### Task directions
Each entry must appear in the answer exactly as it does here.

::: Materials provided

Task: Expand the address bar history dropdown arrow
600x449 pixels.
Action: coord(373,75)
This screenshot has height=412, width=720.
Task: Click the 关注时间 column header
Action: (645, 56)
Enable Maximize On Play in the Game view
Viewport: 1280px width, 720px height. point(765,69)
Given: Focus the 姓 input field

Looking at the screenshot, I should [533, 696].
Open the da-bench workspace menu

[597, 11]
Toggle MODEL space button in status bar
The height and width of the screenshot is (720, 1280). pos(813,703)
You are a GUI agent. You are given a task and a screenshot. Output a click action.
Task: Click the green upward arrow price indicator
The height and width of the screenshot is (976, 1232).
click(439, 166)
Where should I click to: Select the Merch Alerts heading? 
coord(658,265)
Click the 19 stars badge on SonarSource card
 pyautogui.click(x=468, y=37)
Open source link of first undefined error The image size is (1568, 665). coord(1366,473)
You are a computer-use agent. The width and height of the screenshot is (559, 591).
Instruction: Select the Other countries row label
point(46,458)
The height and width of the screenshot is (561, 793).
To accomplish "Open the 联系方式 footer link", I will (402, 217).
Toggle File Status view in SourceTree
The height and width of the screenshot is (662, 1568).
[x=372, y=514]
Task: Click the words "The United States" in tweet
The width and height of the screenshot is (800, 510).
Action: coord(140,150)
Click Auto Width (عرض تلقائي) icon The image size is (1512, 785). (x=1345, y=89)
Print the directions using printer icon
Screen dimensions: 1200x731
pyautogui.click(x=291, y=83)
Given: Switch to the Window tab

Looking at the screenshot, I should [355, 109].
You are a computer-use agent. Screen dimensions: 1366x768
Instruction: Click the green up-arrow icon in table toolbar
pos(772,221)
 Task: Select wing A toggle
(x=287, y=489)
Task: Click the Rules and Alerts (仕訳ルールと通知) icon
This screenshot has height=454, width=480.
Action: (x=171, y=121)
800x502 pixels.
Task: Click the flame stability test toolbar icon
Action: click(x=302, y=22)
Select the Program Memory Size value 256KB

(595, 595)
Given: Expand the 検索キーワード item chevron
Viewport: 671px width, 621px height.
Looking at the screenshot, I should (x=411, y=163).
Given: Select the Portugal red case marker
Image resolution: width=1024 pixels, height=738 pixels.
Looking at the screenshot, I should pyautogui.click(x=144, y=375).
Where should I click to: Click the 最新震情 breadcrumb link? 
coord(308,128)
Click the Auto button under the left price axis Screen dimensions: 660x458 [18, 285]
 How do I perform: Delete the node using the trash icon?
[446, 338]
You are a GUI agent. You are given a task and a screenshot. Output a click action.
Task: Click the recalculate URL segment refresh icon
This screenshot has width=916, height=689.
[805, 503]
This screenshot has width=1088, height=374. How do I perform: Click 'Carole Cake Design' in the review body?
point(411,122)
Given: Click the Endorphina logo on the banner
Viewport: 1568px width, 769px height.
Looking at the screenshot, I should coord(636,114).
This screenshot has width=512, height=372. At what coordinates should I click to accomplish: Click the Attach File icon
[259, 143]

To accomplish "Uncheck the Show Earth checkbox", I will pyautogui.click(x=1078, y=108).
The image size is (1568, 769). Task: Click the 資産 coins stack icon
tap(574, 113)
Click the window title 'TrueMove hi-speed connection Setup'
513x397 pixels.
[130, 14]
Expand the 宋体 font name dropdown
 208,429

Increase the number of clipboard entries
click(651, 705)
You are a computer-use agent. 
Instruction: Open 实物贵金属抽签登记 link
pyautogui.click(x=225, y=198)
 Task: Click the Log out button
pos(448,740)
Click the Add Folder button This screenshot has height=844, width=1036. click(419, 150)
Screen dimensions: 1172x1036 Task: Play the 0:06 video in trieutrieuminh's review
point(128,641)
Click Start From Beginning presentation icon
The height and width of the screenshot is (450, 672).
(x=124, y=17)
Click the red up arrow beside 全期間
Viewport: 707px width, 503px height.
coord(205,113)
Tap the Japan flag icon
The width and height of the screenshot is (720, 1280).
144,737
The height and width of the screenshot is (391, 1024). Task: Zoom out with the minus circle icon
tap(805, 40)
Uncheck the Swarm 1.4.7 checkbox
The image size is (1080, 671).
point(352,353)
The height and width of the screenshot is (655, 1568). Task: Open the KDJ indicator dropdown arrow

::::::

### Answer space
Task: Expand the address bar history dropdown arrow
600x449 pixels.
Action: coord(373,75)
This screenshot has height=412, width=720.
Task: Click the 关注时间 column header
Action: (645, 56)
Enable Maximize On Play in the Game view
Viewport: 1280px width, 720px height. point(765,69)
Given: Focus the 姓 input field

Looking at the screenshot, I should [533, 696].
Open the da-bench workspace menu

[597, 11]
Toggle MODEL space button in status bar
The height and width of the screenshot is (720, 1280). pos(813,703)
You are a GUI agent. You are given a task and a screenshot. Output a click action.
Task: Click the green upward arrow price indicator
The height and width of the screenshot is (976, 1232).
click(439, 166)
Where should I click to: Select the Merch Alerts heading? 
coord(658,265)
Click the 19 stars badge on SonarSource card
 pyautogui.click(x=468, y=37)
Open source link of first undefined error The image size is (1568, 665). coord(1366,473)
You are a computer-use agent. The width and height of the screenshot is (559, 591).
Instruction: Select the Other countries row label
point(46,458)
The height and width of the screenshot is (561, 793).
To accomplish "Open the 联系方式 footer link", I will (402, 217).
Toggle File Status view in SourceTree
The height and width of the screenshot is (662, 1568).
[x=372, y=514]
Task: Click the words "The United States" in tweet
The width and height of the screenshot is (800, 510).
Action: coord(140,150)
Click Auto Width (عرض تلقائي) icon The image size is (1512, 785). (x=1345, y=89)
Print the directions using printer icon
Screen dimensions: 1200x731
pyautogui.click(x=291, y=83)
Given: Switch to the Window tab

Looking at the screenshot, I should [355, 109].
You are a computer-use agent. Screen dimensions: 1366x768
Instruction: Click the green up-arrow icon in table toolbar
pos(772,221)
 Task: Select wing A toggle
(x=287, y=489)
Task: Click the Rules and Alerts (仕訳ルールと通知) icon
This screenshot has height=454, width=480.
Action: (x=171, y=121)
800x502 pixels.
Task: Click the flame stability test toolbar icon
Action: click(x=302, y=22)
Select the Program Memory Size value 256KB

(595, 595)
Given: Expand the 検索キーワード item chevron
Viewport: 671px width, 621px height.
Looking at the screenshot, I should (x=411, y=163).
Given: Select the Portugal red case marker
Image resolution: width=1024 pixels, height=738 pixels.
Looking at the screenshot, I should pyautogui.click(x=144, y=375).
Where should I click to: Click the 最新震情 breadcrumb link? 
coord(308,128)
Click the Auto button under the left price axis Screen dimensions: 660x458 [18, 285]
 How do I perform: Delete the node using the trash icon?
[446, 338]
You are a GUI agent. You are given a task and a screenshot. Output a click action.
Task: Click the recalculate URL segment refresh icon
This screenshot has width=916, height=689.
[805, 503]
This screenshot has width=1088, height=374. How do I perform: Click 'Carole Cake Design' in the review body?
point(411,122)
Given: Click the Endorphina logo on the banner
Viewport: 1568px width, 769px height.
Looking at the screenshot, I should coord(636,114).
This screenshot has width=512, height=372. At what coordinates should I click to accomplish: Click the Attach File icon
[259, 143]

To accomplish "Uncheck the Show Earth checkbox", I will pyautogui.click(x=1078, y=108).
The image size is (1568, 769). Task: Click the 資産 coins stack icon
tap(574, 113)
Click the window title 'TrueMove hi-speed connection Setup'
513x397 pixels.
[130, 14]
Expand the 宋体 font name dropdown
 208,429

Increase the number of clipboard entries
click(651, 705)
You are a computer-use agent. 
Instruction: Open 实物贵金属抽签登记 link
pyautogui.click(x=225, y=198)
 Task: Click the Log out button
pos(448,740)
Click the Add Folder button This screenshot has height=844, width=1036. click(419, 150)
Screen dimensions: 1172x1036 Task: Play the 0:06 video in trieutrieuminh's review
point(128,641)
Click Start From Beginning presentation icon
The height and width of the screenshot is (450, 672).
(x=124, y=17)
Click the red up arrow beside 全期間
Viewport: 707px width, 503px height.
coord(205,113)
Tap the Japan flag icon
The width and height of the screenshot is (720, 1280).
144,737
The height and width of the screenshot is (391, 1024). Task: Zoom out with the minus circle icon
tap(805, 40)
Uncheck the Swarm 1.4.7 checkbox
The image size is (1080, 671).
point(352,353)
The height and width of the screenshot is (655, 1568). Task: Open the KDJ indicator dropdown arrow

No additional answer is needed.